Liguanea Island

Geography
- Location: Great Australian Bight

Administration
- Australia

= Liguanea Island =

Island in South Australia

Liguanea Island is an uninhabited granite island in the Australian state of South Australia located 3.7 km south of Cape Carnot at the southern, central point of Eyre Peninsula. It is approximately 2.7 km long, 180 ha in size its elevation above sea level is estimated to be 43 metres. It is approximately 35 km south-west of Port Lincoln in the Great Australian Bight. The island forms part of the Lincoln National Park.

==History==

Liguanea Island was named by British explorer Matthew Flinders on 18 February 1802. The following day, Flinders named the nearby headland Cape Wiles "after a worthy friend at Liguanea, in Jamaica." In Flinders' atlas (Plate 17) there is a view of the cape and the island as seen from his ship, The Investigator.

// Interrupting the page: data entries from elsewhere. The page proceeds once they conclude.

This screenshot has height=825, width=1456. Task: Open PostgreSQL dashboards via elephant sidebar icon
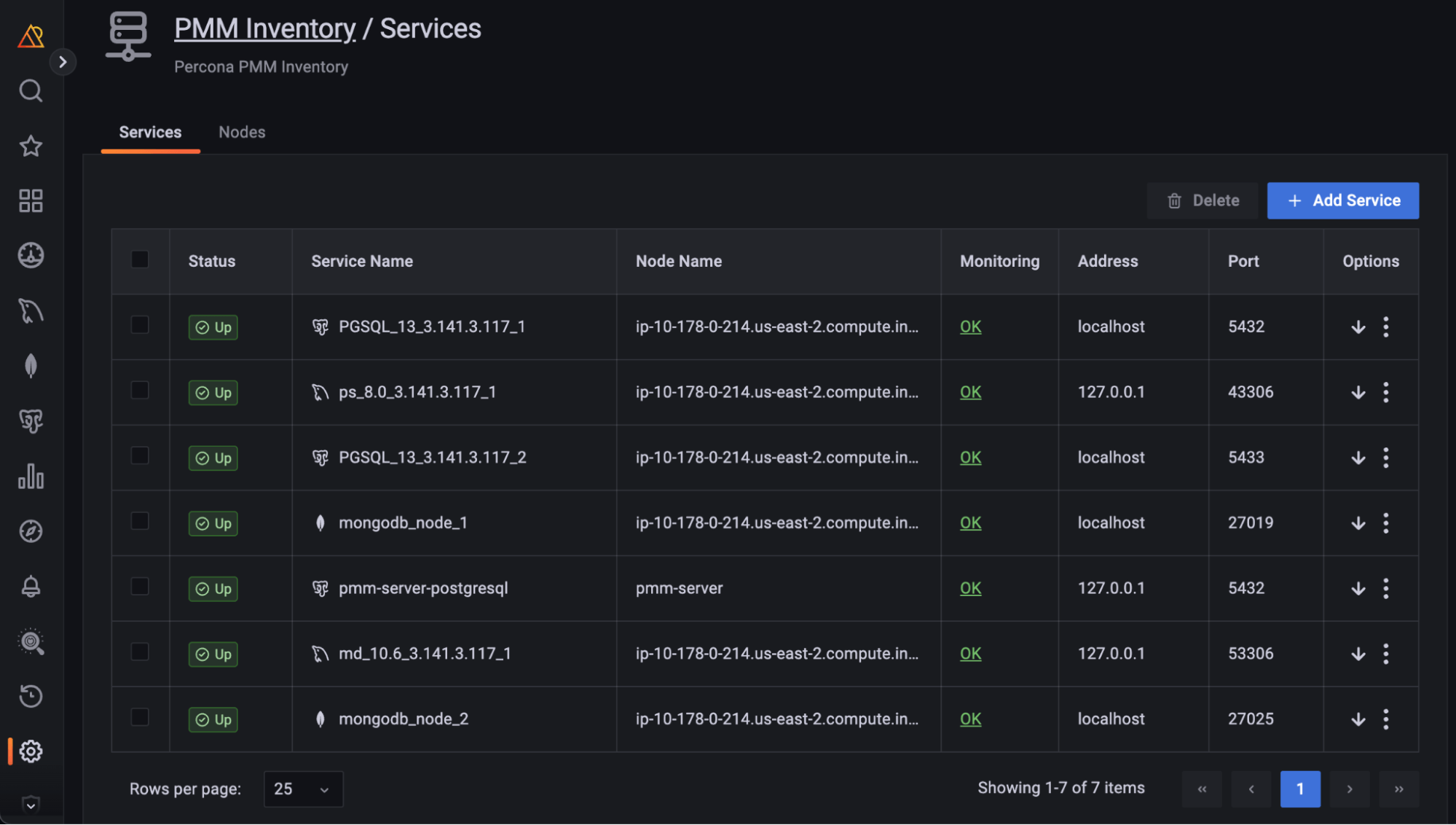(x=31, y=421)
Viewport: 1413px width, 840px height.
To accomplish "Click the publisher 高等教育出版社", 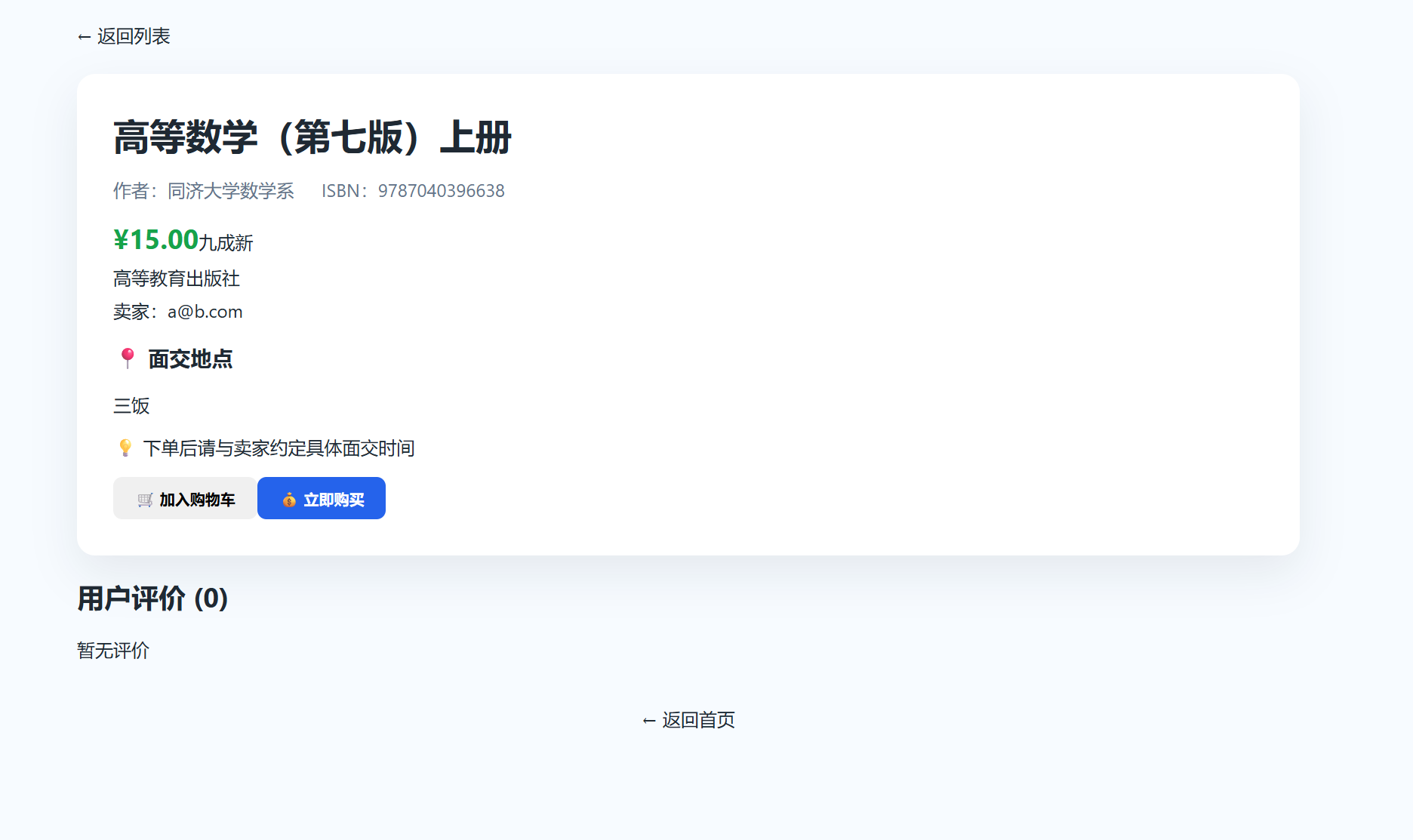I will point(175,278).
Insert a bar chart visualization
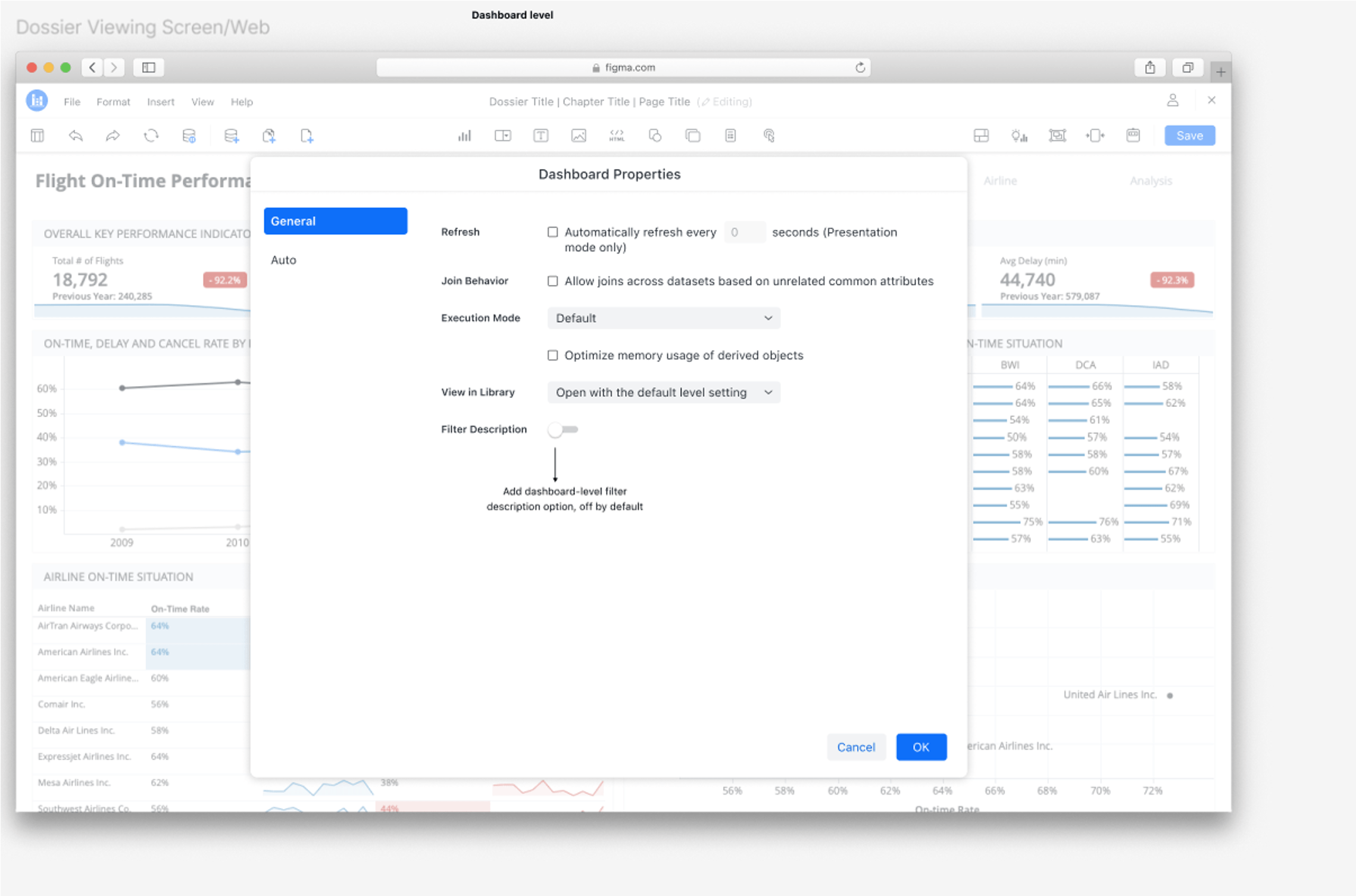 [464, 136]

The same year, French explorer Nicolas Baudin named the island as Ile Guyton.

In 1905, the ship Governor Musgrave called by Liguanea Island while searching for the wreckage of the lost vessel, Loch Vennachar. A newspaper correspondent on the vessel described the island as "a large bare block of forbidding granite some miles in extent."

In 1914, a buck and two does were placed on Liguanea Island.

The island first obtained protected area status as a fauna conservation reserve declared under the Crown Lands Act 1929-1966 on 16 March 1967.

On 26 May 1980 biodiversity data was collected on Liguanea Island. Among there species recorded were Australian sea-lion, little penguin, Cape Barren goose and bush rat. Little penguin breeding on the island was acknowledged in a 1996 survey of South Australia's offshore islands.